Okay, I’m writing a super easy post tonight, which will go live tomorrow at 8:33 a.m. In contrast to the other blogs I’ve kept, with which I have written posts and published them immediately, with The Pragmatic Historian my goal has been to write posts ahead of time and schedule them.
It was bound to happen sooner or later, but here I am on a Wednesday night after a full day of writing and editing and I don’t have the brain power left to write a proper post. It’s not for lack of ideas, mind, but the topics I have lined up to discuss are too complicated to simply dash off.
I mean, shoot, I thought talking about “The Ballad of Buster Scruggs” in my last post would be easy. Instead, it took me several hours to research and write and weighs in at close to 1,500 words long. Time for a quickie post.
In keeping with the visual theme of my blog, let’s share more resources related to timepieces.
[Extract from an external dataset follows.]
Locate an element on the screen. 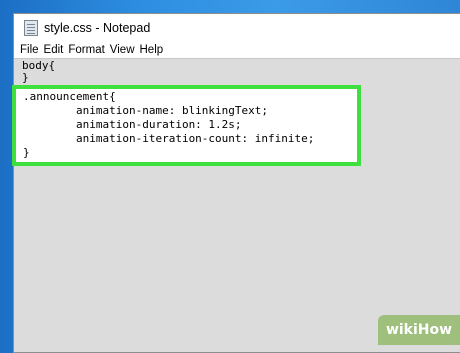  code-line: .announcement{ is located at coordinates (70, 96).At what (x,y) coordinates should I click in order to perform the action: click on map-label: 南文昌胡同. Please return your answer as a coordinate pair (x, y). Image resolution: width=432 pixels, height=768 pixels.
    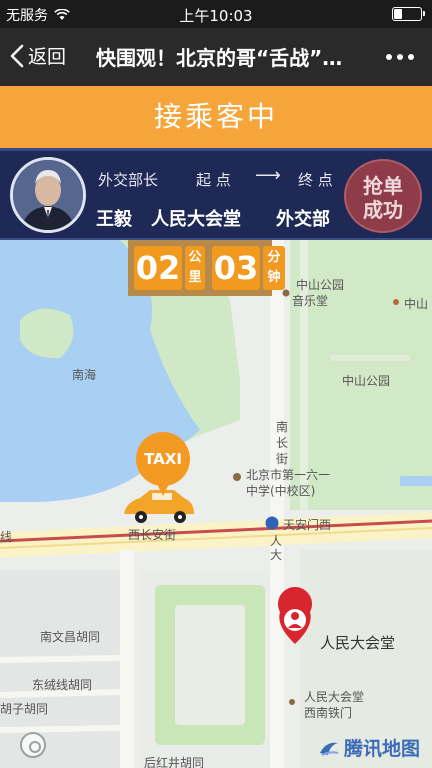
    Looking at the image, I should click on (70, 637).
Somewhere along my online wanderings, I recently ran across a museum dedicated to clocks and watches. I should have known there’d be a museum for clocks and watches. And then I did a Google search this evening to find it again and discovered there are at least TWO clock and watch museums in the United States.
There’s the National Watch & Clock Museum in Colombia, Pennsylvania, and there’s the American Clock & Watch Museum in Bristol, Connecticut.
I also discovered a Clock & Watch Museum in Mechelen, Belgium.
Perhaps there are other clock and watch museums out there that do not have a web presence. If you know of any, please share the details in the comments.
Have you ever heard the term ‘horology’? I hadn’t until I was poking around on these websites. Horology is both the study of measuring time and the craft of creating timepieces such as clocks and watches.
And that, there, is all the brain power I have left for writing a blog post tonight.